**To be done:** Copy word for word everything in the Git file name encoding post below from "2. file content: printed" down to "Git for Windows)".

══ Document passage ══

Re: [msysGit] Re: Re: File path not escaped in warning message

[Date Prev][Date Next][Thread Prev][Thread Next][Date Index][Thread Index]

 



Hi Janusz,

It seems you're mixing up a few completely unrelated concepts here.

Core.quotepath enables quoting and escaping of special characters in file 
names. This has nothing to do with character set encoding of file names 
(i.e. Cp1250/ISO-8859-2/UTF-8). AFAIK, apart from git-svn, git currently 
doesn't support character set re-coding of file names at all, so 
core.quotepath and encoding are completely unrelated.

Regarding git-log / git-diff output, there are basically three different 
character set encodings involved:
1. commit log messages: re-coded to i18n.logoutputencoding (usually UTF-8)
2. file content: printed verbatim (no re-coding); gui tools such as gitk 
may decode this based on gui.encoding or .gitattributes settings
3. everything else (file names, diff headers, error / warning messages): 
always UTF-8 (at least in Git for Windows)

═══
══ Information shown ══

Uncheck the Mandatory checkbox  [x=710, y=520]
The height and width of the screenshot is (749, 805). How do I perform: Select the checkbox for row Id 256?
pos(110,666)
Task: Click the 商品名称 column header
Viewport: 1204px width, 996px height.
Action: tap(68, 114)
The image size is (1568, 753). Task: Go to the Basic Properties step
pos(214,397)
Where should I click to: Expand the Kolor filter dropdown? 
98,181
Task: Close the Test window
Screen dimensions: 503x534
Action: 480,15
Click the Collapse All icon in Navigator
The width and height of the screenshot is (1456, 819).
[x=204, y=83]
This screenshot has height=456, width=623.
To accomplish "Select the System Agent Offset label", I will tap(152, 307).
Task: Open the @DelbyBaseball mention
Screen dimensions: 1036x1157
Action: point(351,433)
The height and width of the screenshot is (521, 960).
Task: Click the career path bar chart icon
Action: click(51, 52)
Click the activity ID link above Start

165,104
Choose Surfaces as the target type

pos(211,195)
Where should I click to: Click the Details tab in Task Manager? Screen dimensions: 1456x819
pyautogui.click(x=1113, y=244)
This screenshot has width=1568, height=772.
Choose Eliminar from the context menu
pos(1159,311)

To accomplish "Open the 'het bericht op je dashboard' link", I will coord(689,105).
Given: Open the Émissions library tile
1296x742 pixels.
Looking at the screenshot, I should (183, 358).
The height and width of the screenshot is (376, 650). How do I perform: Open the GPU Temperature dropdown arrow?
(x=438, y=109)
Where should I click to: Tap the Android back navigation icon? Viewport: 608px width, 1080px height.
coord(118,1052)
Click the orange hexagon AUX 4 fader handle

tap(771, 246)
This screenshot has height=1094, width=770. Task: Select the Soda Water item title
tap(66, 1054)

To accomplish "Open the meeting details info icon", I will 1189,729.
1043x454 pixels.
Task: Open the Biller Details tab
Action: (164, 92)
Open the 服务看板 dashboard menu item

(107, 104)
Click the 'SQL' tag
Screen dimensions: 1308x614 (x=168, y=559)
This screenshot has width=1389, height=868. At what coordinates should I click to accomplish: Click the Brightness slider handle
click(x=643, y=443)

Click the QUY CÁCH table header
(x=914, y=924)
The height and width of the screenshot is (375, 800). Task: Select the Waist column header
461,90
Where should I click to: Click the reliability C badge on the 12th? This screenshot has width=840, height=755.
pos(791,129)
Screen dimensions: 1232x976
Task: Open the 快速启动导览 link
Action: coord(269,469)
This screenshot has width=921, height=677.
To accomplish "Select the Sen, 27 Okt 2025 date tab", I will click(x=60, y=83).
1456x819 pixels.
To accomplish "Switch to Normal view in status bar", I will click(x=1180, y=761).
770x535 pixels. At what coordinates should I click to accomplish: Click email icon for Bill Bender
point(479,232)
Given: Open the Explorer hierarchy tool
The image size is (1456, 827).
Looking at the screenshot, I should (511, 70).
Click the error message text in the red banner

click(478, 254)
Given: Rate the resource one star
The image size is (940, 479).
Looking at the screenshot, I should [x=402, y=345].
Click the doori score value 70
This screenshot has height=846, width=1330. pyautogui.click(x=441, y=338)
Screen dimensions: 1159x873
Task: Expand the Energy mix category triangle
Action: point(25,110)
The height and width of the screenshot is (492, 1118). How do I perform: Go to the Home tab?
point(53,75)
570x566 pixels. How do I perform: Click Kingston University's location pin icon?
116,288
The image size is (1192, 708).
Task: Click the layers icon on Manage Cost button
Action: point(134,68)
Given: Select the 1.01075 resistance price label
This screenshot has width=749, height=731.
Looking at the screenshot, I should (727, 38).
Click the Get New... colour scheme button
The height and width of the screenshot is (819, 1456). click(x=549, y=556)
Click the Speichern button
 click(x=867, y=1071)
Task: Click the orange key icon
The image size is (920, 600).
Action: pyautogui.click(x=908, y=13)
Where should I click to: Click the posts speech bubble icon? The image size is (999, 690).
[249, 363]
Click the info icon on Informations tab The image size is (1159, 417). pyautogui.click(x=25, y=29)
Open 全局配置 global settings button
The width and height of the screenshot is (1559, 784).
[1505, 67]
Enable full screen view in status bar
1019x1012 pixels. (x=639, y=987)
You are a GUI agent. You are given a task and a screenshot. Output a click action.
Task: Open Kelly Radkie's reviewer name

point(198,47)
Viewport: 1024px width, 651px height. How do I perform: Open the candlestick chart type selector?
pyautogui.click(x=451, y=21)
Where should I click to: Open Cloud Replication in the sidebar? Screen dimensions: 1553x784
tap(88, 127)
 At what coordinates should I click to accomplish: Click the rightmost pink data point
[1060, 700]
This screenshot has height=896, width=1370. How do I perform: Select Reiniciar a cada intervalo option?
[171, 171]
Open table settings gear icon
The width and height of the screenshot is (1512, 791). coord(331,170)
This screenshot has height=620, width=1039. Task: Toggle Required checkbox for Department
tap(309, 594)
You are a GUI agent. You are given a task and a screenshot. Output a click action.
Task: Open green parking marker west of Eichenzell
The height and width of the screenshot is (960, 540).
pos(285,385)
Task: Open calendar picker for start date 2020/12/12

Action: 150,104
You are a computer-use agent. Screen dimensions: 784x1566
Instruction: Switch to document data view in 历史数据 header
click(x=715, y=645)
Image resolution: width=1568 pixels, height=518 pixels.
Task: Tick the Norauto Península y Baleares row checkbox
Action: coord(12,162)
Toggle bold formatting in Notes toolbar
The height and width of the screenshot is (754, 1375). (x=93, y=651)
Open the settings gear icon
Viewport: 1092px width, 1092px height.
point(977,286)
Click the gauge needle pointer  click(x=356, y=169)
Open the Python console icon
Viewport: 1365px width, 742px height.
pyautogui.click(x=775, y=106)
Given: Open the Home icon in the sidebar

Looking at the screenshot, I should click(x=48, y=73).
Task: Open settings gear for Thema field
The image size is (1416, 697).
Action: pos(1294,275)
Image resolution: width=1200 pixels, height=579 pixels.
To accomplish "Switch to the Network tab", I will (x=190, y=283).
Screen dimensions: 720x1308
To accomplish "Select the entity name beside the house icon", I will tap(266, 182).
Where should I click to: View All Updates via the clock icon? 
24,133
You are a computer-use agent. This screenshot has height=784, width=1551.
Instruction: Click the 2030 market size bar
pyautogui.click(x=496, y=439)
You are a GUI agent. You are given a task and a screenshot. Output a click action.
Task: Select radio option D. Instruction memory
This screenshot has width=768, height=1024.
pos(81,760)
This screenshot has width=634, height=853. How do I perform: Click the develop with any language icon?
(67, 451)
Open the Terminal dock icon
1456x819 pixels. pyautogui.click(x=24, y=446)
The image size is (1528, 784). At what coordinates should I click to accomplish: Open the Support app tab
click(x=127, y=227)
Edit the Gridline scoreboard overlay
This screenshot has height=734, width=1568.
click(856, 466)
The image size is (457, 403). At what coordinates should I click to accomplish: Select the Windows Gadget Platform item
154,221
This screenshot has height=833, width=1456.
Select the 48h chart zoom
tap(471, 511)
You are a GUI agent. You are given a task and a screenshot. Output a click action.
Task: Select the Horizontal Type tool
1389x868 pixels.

═══

**Response to this exercise:**
2. file content: printed verbatim (no re-coding); gui tools such as gitk 
may decode this based on gui.encoding or .gitattributes settings
3. everything else (file names, diff headers, error / warning messages): 
always UTF-8 (at least in Git for Windows)